DIRECTIONS: Produce a verbatim copy of the data below that contains no pictures.

Collected data entries:
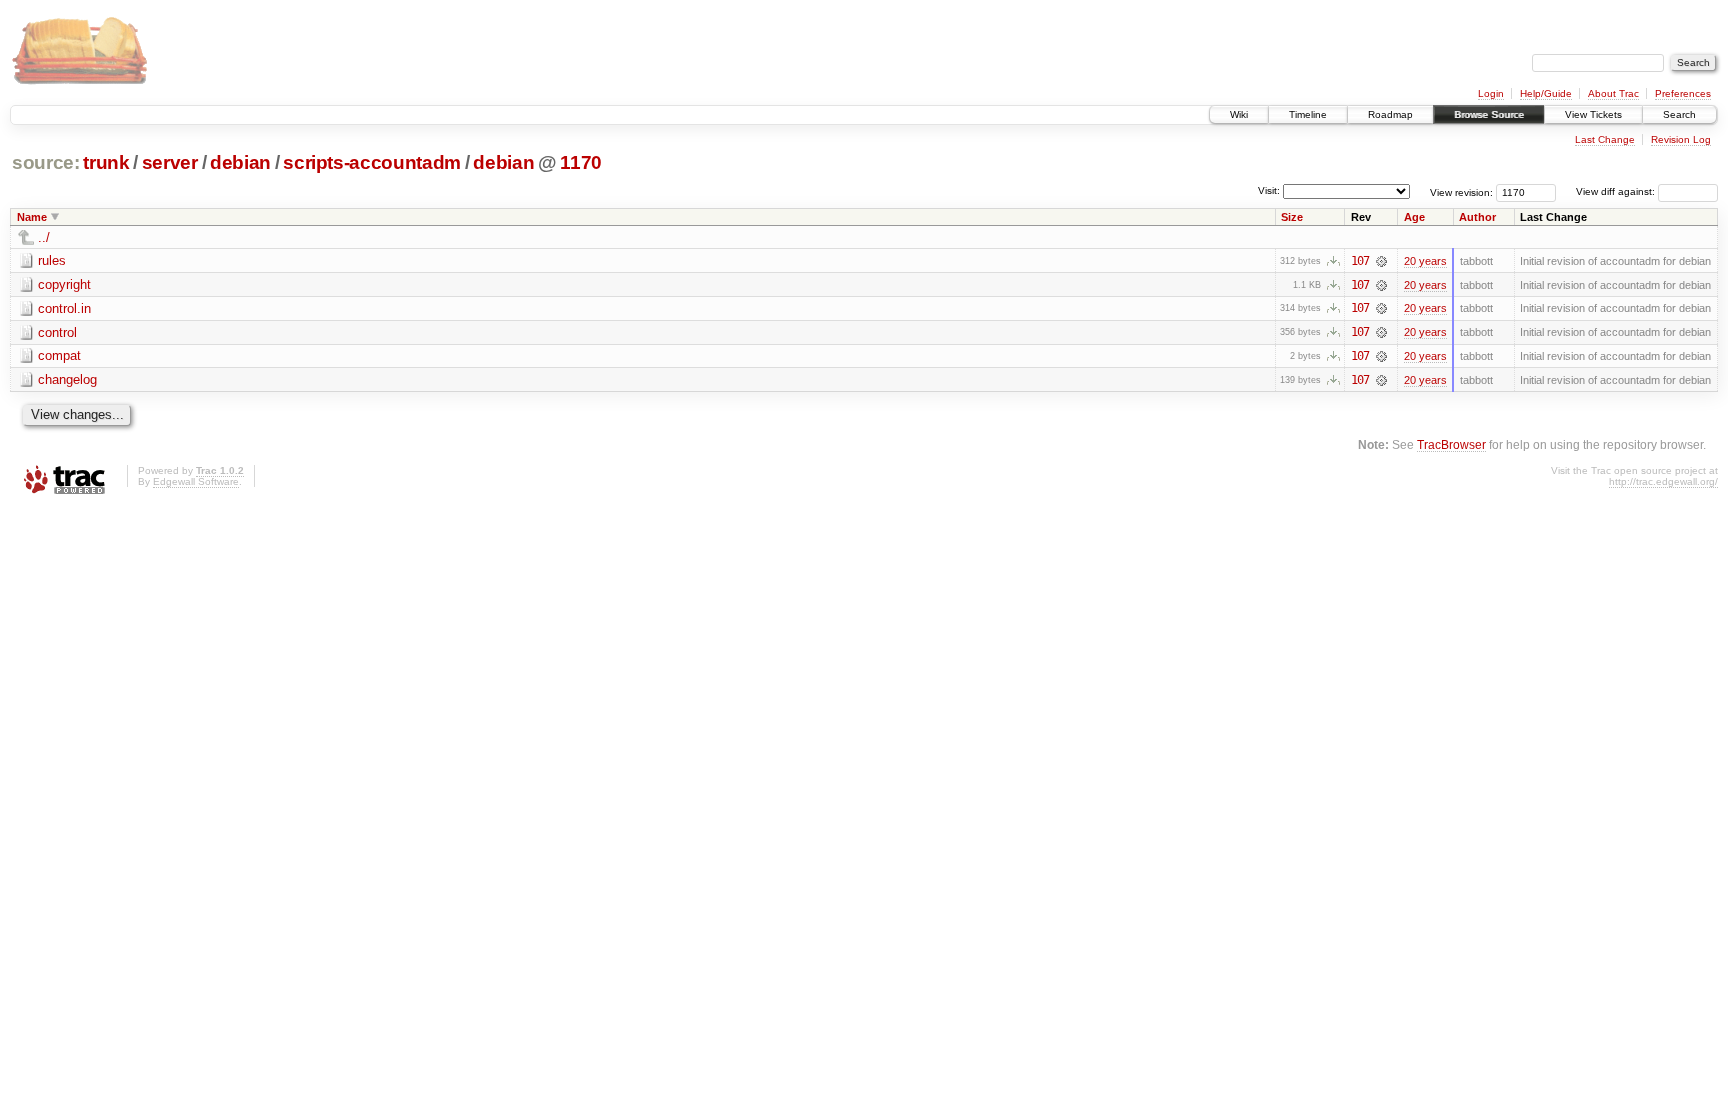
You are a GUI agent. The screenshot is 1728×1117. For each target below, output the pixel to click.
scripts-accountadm (372, 162)
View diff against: (1617, 191)
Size (1292, 217)
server (170, 162)
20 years (1425, 261)
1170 (581, 162)
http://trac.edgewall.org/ (1663, 481)
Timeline (1308, 114)
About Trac (1613, 93)
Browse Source (1489, 114)
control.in (64, 308)
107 (1360, 261)
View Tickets (1593, 114)
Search (1679, 114)
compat (59, 355)
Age (1414, 217)
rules (52, 260)
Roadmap (1390, 114)
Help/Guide (1546, 93)
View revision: (1461, 191)
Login (1491, 93)
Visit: (1269, 190)
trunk (106, 162)
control (57, 332)
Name (32, 217)
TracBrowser (1451, 444)
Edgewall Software (196, 481)
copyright (64, 284)
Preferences (1683, 93)
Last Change (1605, 139)
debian (240, 162)
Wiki (1239, 114)
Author (1477, 217)
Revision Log (1681, 139)
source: (46, 162)
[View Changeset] (1381, 261)
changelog (67, 379)
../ (44, 237)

OUTPUT OF THE TASK:
You are a GUI agent. The screenshot is 1728×1117. For each target below, output the pixel to click.
scripts-accountadm (372, 162)
View diff against: (1617, 191)
Size (1292, 217)
server (170, 162)
20 years (1425, 261)
1170 (581, 162)
http://trac.edgewall.org/ (1663, 481)
Timeline (1308, 114)
About Trac (1613, 93)
Browse Source (1489, 114)
control.in (64, 308)
107 (1360, 261)
View Tickets (1593, 114)
Search (1679, 114)
compat (59, 355)
Age (1414, 217)
rules (52, 260)
Roadmap (1390, 114)
Help/Guide (1546, 93)
View revision: (1461, 191)
Login (1491, 93)
Visit: (1269, 190)
trunk (106, 162)
control (57, 332)
Name (32, 217)
TracBrowser (1451, 444)
Edgewall Software (196, 481)
copyright (64, 284)
Preferences (1683, 93)
Last Change (1605, 139)
debian (240, 162)
Wiki (1239, 114)
Author (1477, 217)
Revision Log (1681, 139)
source: (46, 162)
[View Changeset] (1381, 261)
changelog (67, 379)
../ (44, 237)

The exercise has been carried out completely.